Speaking of Android, as I wrote last week, Apple Pay launched first in the U.S. for a very good reason: it has a critical mass of consumers with iPhones and a payments system with a business model that allows it to be monetized. That’s far from the case in every other part of the world. For Apple to be a real global player in payments, it will have to get acceptance all over the world. That will require a rethink of its business model and acquiring a critical base of consumers in those markets.

It has taken a few important steps in that diretion. Apple Pay does leverage a global standard for transacting–contactless EMV and tokenization–which gives it a great head start for playing on a global stage.

But then it hits a pretty big brick wall.

Take a look at this chart as complied by KantarWorldpanel Comtech in May of 2014.

Apple is in a world of hurt just about everywhere else in the world. It’s market share is sub-20 percent in most countries. In China, despite reports that iPhone 6 sales are strong, Apple has a 14 percent share.

That’s not great news for a couple of reasons.

First, the hoopla over Apple Pay and payments gives others with a critical mass of users–Android in Europe and China–a free ride to amp up their own payments capabilties. Take the UK where NFC terminals are just about everywhere. Android has a 60 percent share of the market to Apple’s 30 percent share–the highest of any country in Europe. Getting a critical mass of consumers to use Apple Pay, which will get merchants to care, requires that the banks and networks support it, as they do here in the U.S..

That’s Apple’s second problem.

In Europe, interchange is next to nothing in several sizeable countries and going to probably be next to nothing if the regulators have their way (20 basis points for debit and 30 basis points for credit). It’s unlikely that issuers, who will get hardly anything when their cards are used, will be willing to pay Apple anything like the fees it is getting from U.S. issuers.  Apple will just have to be happy selling iPhones and making money some other way. It’s hard to see Apple Pay generating the same sort of excitement from European issuers.

In China, Apple Pay has a few other headwinds facing it.

One is the other 800M digital account gorilla called Alipay. Chinese consumers love Alipay and use it all of the time. Jack Ma and Co. have done a great job of giving consumers all sorts of places and reasons to use it and, as a result, Alipay is very sticky. Chinese consumers can use Alipay to shop on Alibaba, pay their bills, pay for taxis, buy movie tickets, shop in physical stores and now shop on U.S. merchant sites via ShopRunner. Apple is aligning itself in China with the banks and networks who would like to blunt Alipay’s dominance in and outside of China. With a 14 percent share of phones and low NFC terminal penetration, combined with the very recent decision on the part of the regulators to relax the use of QR codes in stores to pay, Apple has a pretty big rock to push up that payments hill.
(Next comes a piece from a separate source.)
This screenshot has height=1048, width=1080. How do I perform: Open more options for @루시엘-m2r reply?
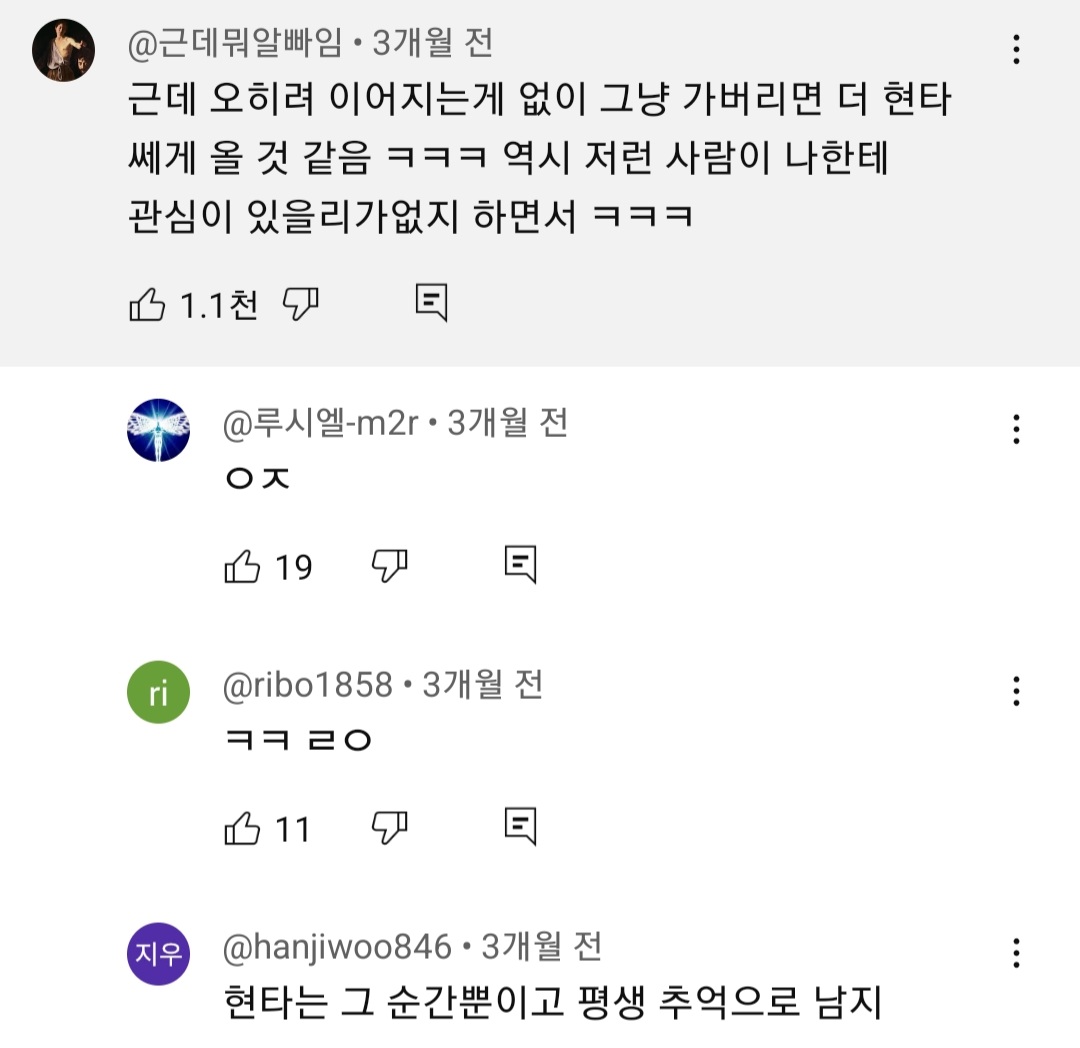point(1016,429)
Of course, Apple also has tens and tens of billions in its bank account that could fund all sorts of incentives to get consumers and merchants over the hump. It may come to that. In order for Apple Pay to be more than just a domestic U.S. payments scheme, Apple will have to think differently about its ignition strategy.

But that’s precisely why the mobile payments game isn’t over by a long shot. On the global stage, it’s really just getting started.